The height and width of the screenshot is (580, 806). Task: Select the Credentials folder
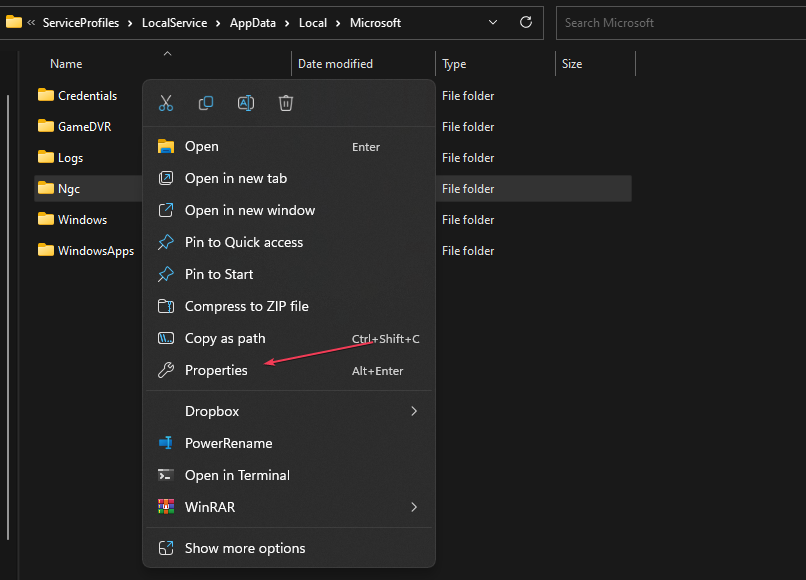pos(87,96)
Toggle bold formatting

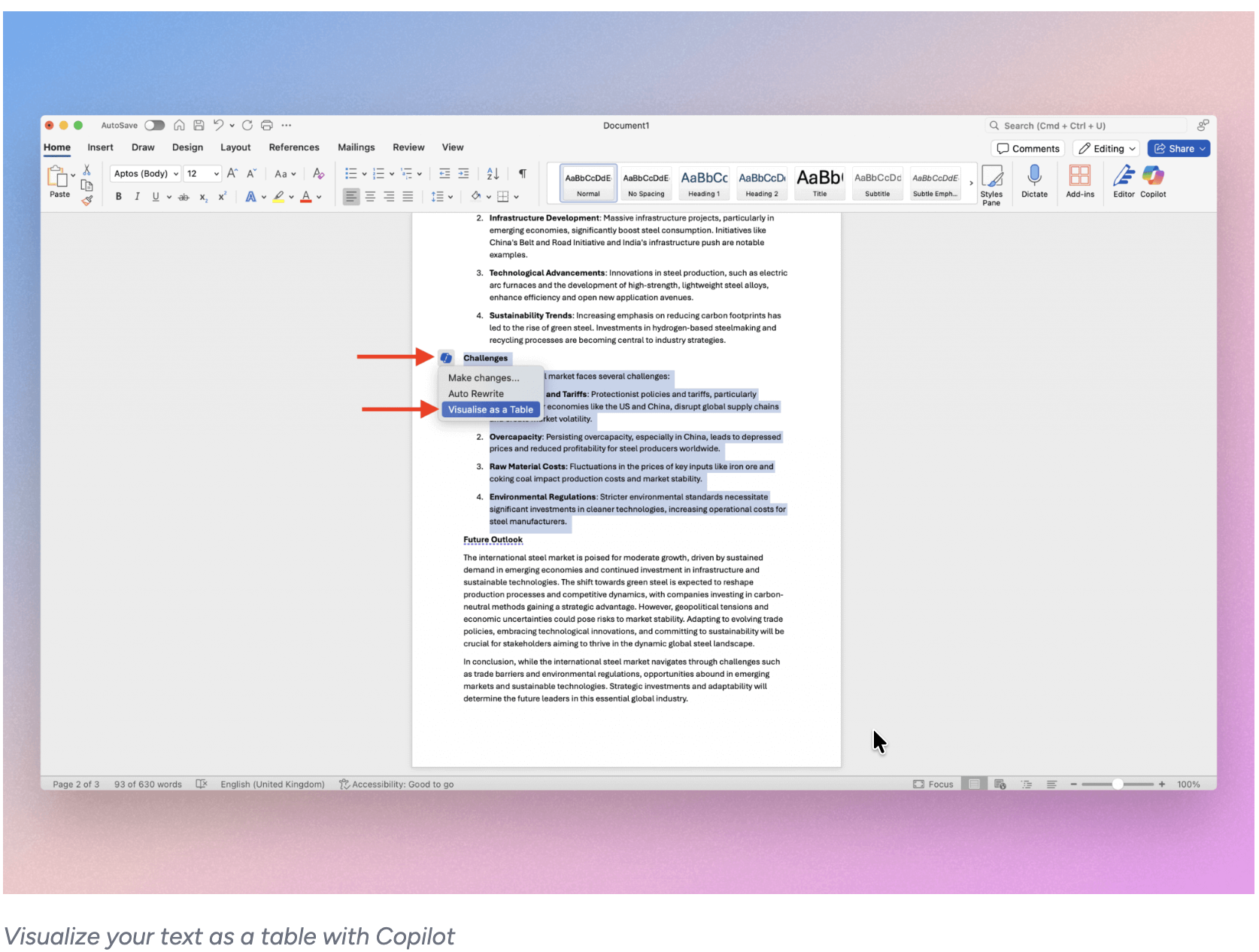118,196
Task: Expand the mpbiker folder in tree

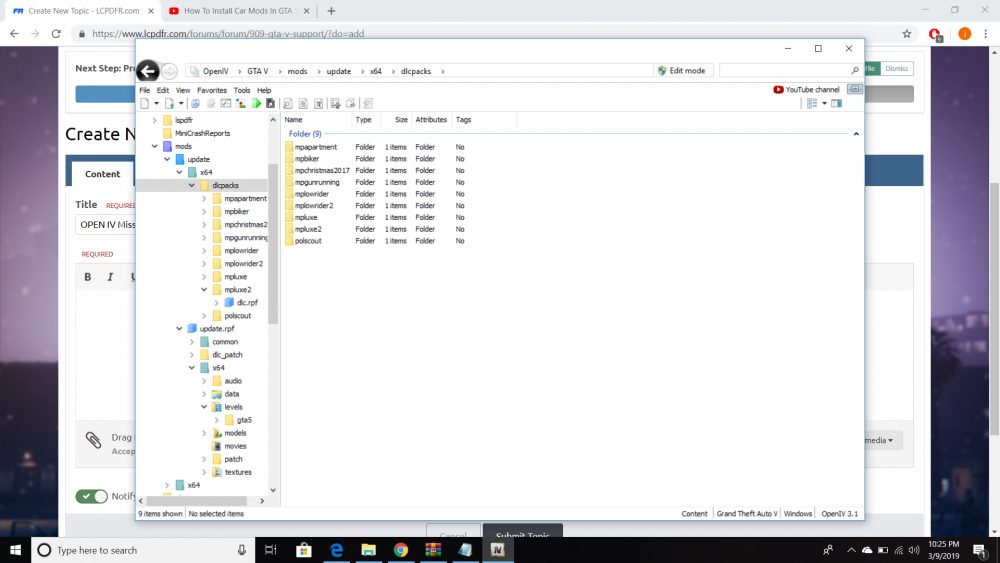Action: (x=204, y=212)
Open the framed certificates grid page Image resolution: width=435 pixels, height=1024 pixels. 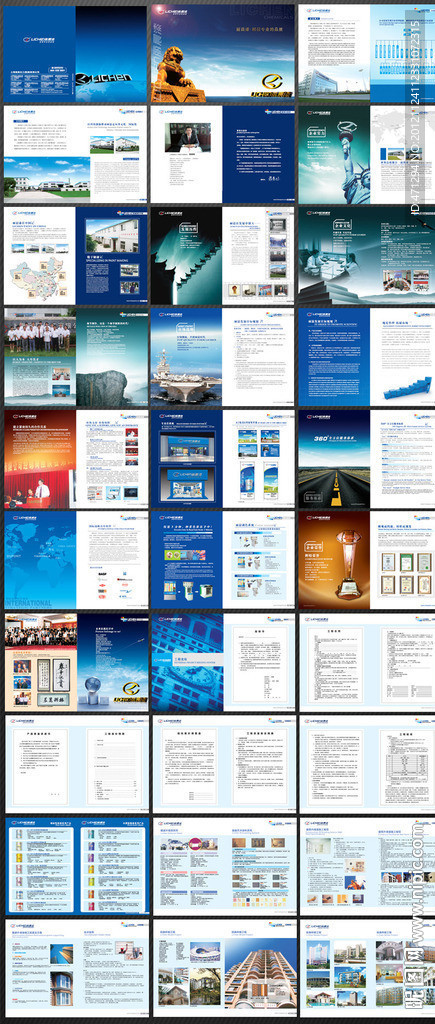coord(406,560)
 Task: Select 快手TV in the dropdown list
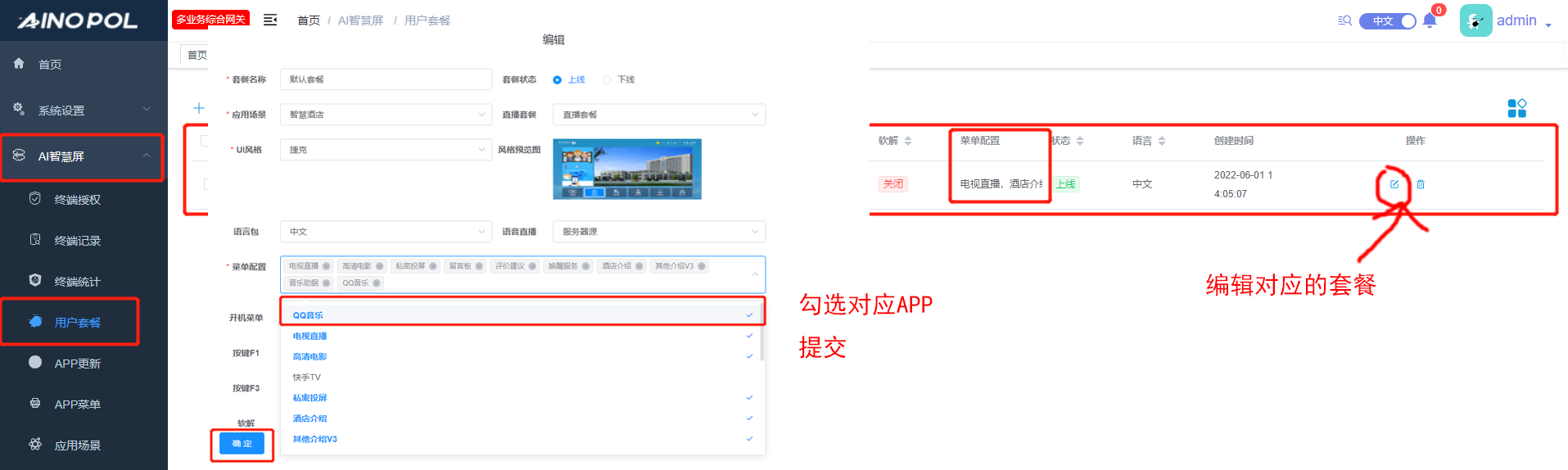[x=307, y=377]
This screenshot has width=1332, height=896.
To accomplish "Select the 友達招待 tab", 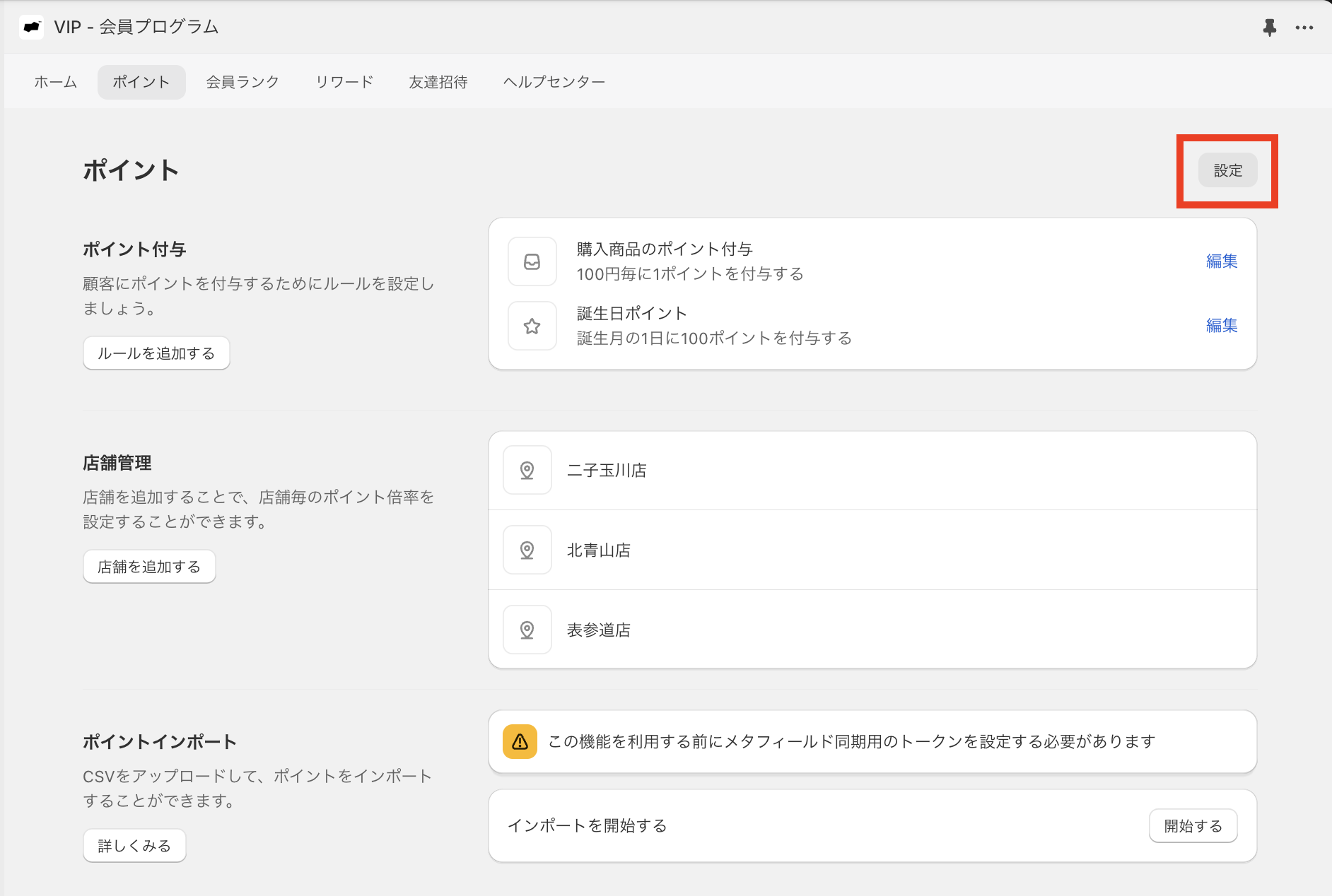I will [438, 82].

■ EXERCISE OBJECTIVE
Return every line of the listing that contains the string "screenshot", matching case exactly.

■ RESPONSE
The height and width of the screenshot is (580, 806). Task: Select the Credentials folder
This screenshot has width=1332, height=896.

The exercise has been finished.